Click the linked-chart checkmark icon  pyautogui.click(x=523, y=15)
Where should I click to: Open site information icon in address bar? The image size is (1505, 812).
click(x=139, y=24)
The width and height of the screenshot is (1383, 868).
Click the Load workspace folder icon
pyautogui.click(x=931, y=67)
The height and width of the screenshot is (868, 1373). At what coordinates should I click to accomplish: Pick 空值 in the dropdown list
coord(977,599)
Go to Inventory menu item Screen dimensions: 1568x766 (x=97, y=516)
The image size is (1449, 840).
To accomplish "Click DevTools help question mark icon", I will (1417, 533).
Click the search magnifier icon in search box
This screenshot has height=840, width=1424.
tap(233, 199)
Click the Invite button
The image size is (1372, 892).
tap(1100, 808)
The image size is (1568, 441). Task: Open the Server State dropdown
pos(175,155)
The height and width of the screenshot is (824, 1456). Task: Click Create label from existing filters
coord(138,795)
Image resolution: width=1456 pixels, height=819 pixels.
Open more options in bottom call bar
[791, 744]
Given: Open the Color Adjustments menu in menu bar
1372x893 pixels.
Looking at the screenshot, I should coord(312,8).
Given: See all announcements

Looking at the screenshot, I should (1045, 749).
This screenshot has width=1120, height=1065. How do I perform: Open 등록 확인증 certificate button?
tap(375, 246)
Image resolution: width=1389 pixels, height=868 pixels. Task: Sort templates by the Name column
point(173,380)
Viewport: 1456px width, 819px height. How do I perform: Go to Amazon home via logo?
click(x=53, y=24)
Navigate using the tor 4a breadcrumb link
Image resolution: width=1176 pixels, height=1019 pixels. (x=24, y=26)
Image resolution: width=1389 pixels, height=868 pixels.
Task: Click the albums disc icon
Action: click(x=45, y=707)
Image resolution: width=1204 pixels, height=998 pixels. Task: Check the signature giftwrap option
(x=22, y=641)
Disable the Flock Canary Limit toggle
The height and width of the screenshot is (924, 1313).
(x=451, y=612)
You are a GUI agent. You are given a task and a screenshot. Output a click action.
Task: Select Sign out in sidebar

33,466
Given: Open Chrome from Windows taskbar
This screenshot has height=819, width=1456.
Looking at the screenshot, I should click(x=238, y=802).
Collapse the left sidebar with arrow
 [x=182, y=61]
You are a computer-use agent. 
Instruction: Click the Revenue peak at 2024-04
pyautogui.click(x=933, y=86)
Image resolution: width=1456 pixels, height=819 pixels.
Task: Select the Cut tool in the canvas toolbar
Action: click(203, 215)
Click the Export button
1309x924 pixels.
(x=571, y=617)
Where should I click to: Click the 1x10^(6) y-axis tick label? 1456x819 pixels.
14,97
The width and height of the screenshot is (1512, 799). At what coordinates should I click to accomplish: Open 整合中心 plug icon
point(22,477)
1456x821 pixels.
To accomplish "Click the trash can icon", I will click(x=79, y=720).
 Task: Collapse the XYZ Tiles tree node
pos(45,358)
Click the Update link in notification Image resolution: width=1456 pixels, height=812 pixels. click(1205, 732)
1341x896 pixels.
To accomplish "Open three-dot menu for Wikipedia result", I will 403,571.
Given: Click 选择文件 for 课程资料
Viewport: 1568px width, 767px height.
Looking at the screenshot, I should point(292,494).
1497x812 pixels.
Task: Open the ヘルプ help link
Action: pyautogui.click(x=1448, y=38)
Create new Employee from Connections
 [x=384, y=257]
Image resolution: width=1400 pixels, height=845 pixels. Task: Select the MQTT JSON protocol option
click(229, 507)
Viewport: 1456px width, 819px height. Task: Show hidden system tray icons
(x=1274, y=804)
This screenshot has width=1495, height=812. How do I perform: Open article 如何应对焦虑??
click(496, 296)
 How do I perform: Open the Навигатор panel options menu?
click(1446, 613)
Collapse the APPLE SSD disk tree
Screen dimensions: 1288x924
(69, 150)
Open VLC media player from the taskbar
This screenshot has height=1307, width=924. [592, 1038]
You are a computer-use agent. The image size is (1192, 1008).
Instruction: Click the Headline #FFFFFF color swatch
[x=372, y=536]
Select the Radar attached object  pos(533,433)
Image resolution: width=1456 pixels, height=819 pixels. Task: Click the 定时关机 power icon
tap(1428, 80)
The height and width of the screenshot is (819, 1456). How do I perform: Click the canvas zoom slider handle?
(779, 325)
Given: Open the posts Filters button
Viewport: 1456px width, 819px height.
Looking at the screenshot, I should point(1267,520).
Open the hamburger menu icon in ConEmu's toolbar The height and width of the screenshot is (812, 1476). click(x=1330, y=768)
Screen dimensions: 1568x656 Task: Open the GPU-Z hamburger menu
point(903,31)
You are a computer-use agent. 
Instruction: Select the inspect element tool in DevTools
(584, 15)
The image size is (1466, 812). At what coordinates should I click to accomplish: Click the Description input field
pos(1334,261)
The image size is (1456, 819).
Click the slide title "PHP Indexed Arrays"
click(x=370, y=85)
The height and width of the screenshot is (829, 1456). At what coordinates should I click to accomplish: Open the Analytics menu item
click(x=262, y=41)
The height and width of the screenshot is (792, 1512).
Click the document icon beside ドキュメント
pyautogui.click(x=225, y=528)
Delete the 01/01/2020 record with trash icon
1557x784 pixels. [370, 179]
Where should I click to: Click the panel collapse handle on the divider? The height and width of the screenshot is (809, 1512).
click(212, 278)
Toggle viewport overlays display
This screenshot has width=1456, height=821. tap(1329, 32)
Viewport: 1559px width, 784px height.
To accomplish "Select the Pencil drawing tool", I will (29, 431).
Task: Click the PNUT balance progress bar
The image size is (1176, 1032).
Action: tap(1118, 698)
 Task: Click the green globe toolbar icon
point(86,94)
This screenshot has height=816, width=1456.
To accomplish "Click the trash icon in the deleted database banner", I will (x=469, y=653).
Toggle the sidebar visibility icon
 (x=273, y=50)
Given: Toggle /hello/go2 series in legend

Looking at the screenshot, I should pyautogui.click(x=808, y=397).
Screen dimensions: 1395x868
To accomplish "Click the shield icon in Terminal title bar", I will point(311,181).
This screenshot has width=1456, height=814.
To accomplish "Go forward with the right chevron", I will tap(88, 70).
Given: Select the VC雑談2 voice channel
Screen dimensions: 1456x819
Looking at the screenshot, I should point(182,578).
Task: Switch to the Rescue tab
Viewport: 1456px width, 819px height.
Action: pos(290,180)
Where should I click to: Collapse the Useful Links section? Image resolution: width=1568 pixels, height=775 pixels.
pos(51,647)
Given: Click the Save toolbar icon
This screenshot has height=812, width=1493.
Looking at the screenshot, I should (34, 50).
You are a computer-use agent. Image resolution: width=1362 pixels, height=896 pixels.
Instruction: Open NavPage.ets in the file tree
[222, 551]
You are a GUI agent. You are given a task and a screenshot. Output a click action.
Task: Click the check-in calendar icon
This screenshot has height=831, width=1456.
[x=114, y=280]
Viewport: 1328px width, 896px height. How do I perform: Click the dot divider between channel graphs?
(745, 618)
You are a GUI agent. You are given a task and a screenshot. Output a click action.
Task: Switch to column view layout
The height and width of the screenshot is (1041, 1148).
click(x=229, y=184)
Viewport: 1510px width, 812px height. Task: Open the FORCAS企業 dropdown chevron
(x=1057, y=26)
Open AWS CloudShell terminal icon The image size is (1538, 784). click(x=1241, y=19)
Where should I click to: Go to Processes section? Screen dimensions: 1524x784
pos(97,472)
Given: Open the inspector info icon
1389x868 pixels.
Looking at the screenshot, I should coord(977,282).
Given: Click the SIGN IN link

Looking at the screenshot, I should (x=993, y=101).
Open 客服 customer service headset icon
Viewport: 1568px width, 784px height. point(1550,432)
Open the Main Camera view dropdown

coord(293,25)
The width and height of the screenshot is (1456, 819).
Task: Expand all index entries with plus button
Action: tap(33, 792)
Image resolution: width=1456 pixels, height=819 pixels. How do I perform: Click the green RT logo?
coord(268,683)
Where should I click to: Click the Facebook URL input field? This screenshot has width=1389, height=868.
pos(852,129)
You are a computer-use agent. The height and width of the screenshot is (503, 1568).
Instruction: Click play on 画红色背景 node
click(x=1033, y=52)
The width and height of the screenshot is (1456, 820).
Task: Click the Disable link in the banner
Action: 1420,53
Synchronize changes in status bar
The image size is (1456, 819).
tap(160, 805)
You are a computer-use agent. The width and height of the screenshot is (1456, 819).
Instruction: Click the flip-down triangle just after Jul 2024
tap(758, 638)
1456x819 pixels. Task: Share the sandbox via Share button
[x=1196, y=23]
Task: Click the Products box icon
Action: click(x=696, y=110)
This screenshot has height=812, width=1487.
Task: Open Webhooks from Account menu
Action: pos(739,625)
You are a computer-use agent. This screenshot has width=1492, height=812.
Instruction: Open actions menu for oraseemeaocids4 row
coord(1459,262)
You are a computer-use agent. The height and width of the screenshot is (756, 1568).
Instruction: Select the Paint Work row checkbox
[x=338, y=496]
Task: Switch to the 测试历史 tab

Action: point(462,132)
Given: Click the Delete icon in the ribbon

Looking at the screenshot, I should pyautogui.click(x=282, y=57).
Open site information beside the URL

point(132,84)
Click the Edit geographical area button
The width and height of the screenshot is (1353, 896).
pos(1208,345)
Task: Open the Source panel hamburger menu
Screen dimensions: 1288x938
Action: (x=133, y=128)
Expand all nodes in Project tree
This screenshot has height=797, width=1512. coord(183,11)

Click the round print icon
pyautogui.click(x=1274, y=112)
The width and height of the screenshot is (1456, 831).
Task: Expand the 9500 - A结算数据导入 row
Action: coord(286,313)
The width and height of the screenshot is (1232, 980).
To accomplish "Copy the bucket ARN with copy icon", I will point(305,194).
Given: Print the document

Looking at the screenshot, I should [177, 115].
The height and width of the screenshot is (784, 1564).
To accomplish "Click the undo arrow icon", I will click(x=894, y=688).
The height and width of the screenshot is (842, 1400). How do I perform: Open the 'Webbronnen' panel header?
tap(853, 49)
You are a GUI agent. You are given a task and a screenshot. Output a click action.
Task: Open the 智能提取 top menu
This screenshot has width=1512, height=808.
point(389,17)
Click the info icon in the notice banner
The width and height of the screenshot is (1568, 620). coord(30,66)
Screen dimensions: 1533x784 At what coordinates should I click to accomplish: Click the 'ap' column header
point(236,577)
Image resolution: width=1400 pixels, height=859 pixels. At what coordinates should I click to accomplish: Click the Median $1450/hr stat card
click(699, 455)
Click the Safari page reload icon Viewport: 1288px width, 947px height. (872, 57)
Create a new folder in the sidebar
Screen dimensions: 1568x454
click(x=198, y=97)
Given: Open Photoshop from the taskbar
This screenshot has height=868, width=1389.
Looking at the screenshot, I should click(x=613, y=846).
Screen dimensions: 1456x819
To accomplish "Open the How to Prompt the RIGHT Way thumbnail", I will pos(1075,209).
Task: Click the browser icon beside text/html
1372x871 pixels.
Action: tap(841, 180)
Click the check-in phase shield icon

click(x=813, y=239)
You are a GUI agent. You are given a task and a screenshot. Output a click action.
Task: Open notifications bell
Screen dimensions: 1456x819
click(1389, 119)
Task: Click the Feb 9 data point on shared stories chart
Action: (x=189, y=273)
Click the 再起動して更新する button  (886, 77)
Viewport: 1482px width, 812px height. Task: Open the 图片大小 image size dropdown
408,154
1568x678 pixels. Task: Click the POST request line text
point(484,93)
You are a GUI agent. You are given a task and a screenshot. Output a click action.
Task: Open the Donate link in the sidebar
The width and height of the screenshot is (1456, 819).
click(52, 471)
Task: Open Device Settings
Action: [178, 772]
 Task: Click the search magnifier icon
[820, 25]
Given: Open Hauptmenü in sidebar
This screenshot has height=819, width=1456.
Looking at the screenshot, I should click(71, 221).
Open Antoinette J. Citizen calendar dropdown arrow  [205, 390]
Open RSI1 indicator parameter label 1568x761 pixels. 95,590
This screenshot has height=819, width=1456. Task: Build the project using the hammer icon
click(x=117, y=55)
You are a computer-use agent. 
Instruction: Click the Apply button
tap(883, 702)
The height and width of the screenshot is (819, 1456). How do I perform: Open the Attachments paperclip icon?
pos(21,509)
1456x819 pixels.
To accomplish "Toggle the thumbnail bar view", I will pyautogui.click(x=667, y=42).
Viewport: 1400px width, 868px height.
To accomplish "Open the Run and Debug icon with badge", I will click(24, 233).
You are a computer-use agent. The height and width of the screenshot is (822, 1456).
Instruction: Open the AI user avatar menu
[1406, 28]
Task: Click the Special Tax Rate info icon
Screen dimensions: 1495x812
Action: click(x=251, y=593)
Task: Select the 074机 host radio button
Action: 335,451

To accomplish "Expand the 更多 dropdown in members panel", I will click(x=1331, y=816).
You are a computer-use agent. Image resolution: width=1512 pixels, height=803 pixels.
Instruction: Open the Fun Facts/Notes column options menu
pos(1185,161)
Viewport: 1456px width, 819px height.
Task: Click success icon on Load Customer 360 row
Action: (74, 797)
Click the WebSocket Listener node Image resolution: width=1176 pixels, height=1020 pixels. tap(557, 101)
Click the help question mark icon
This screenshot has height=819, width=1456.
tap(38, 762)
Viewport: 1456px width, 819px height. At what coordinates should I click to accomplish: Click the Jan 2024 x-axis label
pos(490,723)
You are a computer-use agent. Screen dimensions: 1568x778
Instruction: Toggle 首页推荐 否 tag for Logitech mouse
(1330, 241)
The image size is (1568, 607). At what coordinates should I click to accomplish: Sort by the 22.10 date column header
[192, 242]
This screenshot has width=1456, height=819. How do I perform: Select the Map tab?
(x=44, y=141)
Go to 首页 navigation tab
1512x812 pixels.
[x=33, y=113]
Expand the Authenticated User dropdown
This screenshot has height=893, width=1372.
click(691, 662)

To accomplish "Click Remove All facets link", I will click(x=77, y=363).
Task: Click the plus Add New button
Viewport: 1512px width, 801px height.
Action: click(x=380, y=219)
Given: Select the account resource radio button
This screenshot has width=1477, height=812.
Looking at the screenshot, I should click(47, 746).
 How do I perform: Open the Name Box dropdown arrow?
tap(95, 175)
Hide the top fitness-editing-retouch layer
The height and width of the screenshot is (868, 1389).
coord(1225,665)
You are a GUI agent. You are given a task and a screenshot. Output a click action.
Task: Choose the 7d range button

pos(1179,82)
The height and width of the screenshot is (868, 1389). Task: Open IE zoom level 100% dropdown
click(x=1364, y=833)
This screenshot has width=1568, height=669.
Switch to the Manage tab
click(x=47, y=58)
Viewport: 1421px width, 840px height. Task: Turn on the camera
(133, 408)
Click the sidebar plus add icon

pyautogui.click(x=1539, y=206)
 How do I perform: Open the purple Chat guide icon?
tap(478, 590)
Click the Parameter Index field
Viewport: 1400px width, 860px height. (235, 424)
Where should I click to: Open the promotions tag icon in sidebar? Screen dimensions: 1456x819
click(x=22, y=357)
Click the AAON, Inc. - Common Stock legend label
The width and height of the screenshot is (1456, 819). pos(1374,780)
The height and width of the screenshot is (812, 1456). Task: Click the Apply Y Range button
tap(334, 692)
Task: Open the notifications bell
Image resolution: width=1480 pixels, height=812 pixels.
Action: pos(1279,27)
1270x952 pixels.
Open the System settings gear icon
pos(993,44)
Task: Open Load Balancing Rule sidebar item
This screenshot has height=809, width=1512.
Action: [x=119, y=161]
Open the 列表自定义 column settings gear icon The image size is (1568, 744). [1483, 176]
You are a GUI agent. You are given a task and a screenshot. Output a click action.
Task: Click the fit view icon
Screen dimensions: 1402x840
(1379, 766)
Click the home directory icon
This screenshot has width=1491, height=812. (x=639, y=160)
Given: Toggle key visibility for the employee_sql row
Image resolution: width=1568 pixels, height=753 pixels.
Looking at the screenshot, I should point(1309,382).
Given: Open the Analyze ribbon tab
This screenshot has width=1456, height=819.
==============================
**Problem:**
Please write out, exactly as they appear, the lines from the line containing "Given: Toggle key" through the last line of the records above, both included.

**Reply to the task:**
Given: Toggle key visibility for the employee_sql row
Image resolution: width=1568 pixels, height=753 pixels.
Looking at the screenshot, I should point(1309,382).
Given: Open the Analyze ribbon tab
This screenshot has width=1456, height=819.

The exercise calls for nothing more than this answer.